Fußball oder Tanzen?

Am 14. September 1983 betritt Paul, zehn Jahre alt, zum ersten Mal die Bühne der Wiener Staatsoper. Ballett. Dornröschen. Als „Page“ steht er neben dem König, hält den Baldachin. Choreografie von Rudolf Nurejew. „Das war toll. Das weiße Licht der Scheinwerfer. Die Tänzer. Immer, wenn sie in der Staatsoper Kinder brauchten, haben sie uns geholt. Das war schon ein großes Glück.“, resümiert Zeplichal. Bis zu Matura, dem österreichischen Abitur, waren es rund 200 Ballett- und Opernaufführungen. Vormittags Schule, nachmittags und samstags Training. „Natürlich haben mich manche Freunde damit aufgezogen.“ schmunzelt Paul Zeplichal, „Aber wenn ich sie gefragt habe, was denn wohl interessanter sei: Mit 11 Jungs hinter einem Ball herlaufen oder mit 8 hübschen Mädchen Tanz trainieren? – Dann war das ganz schnell erledigt.“ Noch während der Ausbildung tanzt er bei der Glyndebourne Festival Opera in der Choreographie von Martha Clarke Tadzio und in John Schlesingers „Ein Maskenball“-Inszenierung zu den Salzburger Festspielen. Dafür war er auch schon mal zwei Monate vom Schulunterricht freigestellt.

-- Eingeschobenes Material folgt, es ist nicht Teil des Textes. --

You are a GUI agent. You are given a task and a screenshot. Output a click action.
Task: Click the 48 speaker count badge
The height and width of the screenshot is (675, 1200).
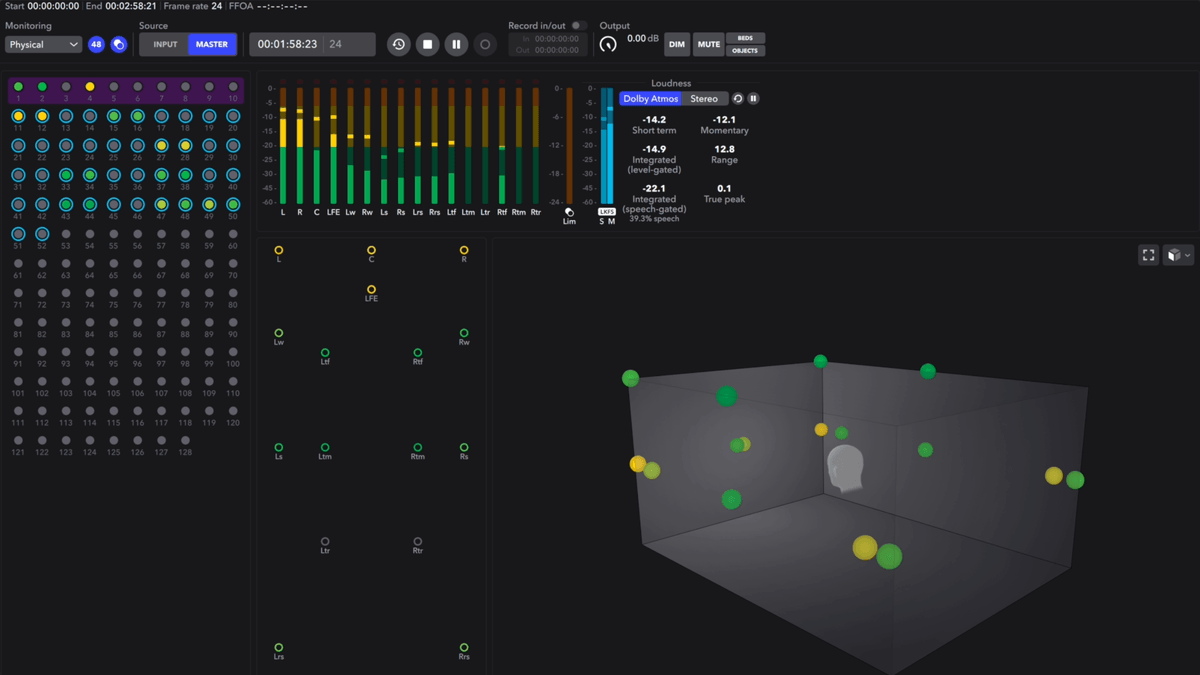pyautogui.click(x=96, y=44)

„Ein Engagement an der Wiener Staatsoper war anfangs schon mein Ziel. Aber nun war es keine Option, ich fühlte mich nicht reif dafür, wollte auch irgendwie erst einmal weg.“, so Zeplichal, der mit Kopenhagen liebäugelt, dann aber bei einer Leningrader Ballettschule vortanzt. Und mit einem Mitschüler, der russische Wurzeln hat, geht es an die Neva zur Waganowa Akademie St. Petersburg. „Es waren wohl 6 Tage nach meiner Ankunft, dann wurde Leningrad in „St. Petersburg“ umbenannt.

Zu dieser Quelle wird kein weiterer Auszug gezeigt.